I would think the necessity of a tree spade would depend upon the scope of your nursery. If you are going to be transplanting a great many trees, hand digging gets old really fast. 

One of the reasons we are starting our's in tree bags is the reliance that they will be transplanted out in 2 to 3 years. This method facilitates the transplanting and we should be able to use a small front end loader. The bags will increase root density and minimize disturbance at transplanting thereby reducing transplant shock. 

A problem we have seen with tree spades is that when trees have been allowed to grow too big for the root ball it is capable of digging. So diligence needs to be maintained on root pruning and management anticipating the future transplant.

Sylvia


----------



## sgbotsford (Oct 5, 2011)

*Nursery planning.*

There is a wealth of information here:

http://www.rngr.net

Site seems to have some problems today. Chunks of it aren't working.

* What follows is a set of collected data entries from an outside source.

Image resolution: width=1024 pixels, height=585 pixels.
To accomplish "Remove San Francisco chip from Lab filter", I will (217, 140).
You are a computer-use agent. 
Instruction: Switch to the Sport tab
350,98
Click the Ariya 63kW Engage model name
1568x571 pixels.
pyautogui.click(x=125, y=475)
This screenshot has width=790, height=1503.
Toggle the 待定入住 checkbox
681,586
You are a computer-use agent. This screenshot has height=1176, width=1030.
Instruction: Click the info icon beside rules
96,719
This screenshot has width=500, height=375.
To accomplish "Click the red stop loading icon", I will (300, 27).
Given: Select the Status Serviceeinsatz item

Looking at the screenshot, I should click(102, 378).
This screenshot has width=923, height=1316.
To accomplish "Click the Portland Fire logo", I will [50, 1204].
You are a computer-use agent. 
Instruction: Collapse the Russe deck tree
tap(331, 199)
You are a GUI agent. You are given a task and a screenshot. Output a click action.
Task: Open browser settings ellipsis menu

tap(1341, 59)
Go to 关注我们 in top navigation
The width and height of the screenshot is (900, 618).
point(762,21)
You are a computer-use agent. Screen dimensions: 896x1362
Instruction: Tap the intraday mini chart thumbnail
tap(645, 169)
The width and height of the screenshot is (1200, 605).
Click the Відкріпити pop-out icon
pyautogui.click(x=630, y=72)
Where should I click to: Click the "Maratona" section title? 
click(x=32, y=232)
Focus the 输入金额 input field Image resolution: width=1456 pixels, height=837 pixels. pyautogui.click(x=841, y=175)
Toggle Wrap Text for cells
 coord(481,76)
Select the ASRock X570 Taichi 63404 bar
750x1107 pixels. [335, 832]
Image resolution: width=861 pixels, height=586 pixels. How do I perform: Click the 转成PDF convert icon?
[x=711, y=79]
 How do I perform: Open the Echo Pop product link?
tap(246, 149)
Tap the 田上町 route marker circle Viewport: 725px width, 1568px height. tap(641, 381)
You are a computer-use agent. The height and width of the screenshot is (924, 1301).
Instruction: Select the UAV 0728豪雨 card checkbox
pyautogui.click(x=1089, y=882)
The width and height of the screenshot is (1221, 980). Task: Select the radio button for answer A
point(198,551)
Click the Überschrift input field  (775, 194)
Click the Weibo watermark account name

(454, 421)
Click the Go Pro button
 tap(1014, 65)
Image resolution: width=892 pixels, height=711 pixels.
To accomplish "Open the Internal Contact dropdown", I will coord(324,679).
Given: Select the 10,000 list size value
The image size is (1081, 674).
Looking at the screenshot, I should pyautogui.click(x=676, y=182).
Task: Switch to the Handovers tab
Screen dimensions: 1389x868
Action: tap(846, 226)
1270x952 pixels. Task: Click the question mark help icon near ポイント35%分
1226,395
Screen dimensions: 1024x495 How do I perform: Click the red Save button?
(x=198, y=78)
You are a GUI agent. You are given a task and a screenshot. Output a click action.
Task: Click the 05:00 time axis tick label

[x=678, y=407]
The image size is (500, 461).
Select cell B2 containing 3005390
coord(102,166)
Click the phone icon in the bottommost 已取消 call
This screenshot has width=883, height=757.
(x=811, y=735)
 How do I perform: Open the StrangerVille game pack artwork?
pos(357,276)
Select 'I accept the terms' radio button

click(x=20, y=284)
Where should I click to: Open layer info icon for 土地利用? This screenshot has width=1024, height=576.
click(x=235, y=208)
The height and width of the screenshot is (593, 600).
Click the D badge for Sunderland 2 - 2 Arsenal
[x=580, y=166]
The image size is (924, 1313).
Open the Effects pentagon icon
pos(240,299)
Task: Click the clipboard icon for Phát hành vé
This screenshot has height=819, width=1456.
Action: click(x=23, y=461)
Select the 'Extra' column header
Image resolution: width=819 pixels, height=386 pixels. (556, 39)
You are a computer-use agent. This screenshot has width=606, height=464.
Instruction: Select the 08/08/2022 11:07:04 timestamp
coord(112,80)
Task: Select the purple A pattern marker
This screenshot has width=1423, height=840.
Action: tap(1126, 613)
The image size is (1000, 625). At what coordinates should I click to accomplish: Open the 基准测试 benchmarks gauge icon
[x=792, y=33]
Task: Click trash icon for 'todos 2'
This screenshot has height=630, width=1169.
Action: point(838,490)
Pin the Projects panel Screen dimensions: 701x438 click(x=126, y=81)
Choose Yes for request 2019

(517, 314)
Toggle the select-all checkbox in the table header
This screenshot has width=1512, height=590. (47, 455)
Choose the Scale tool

Couple of caveats: Leave yourself more room than you think you need. I designed my aisles for tractor access. But I find that customers need to bring their pickup and trailer in, and I don't have cornering room for them.

Most of the commercial trees are 'named cultivars' and are produced either from cuttings or by grafting. This gives a more uniform product, but the production of clones means that when one gets sick, all the ones nearby are likely to get sick too.

Apples don't grow true from seed. Offspring can be wildly different in fruit and leaf.

For conifer seedlings, check the big forestry seedling nurseries. They often have overstocks. This year I bought 500 austrian pine seedlings for 17 cents each.


----------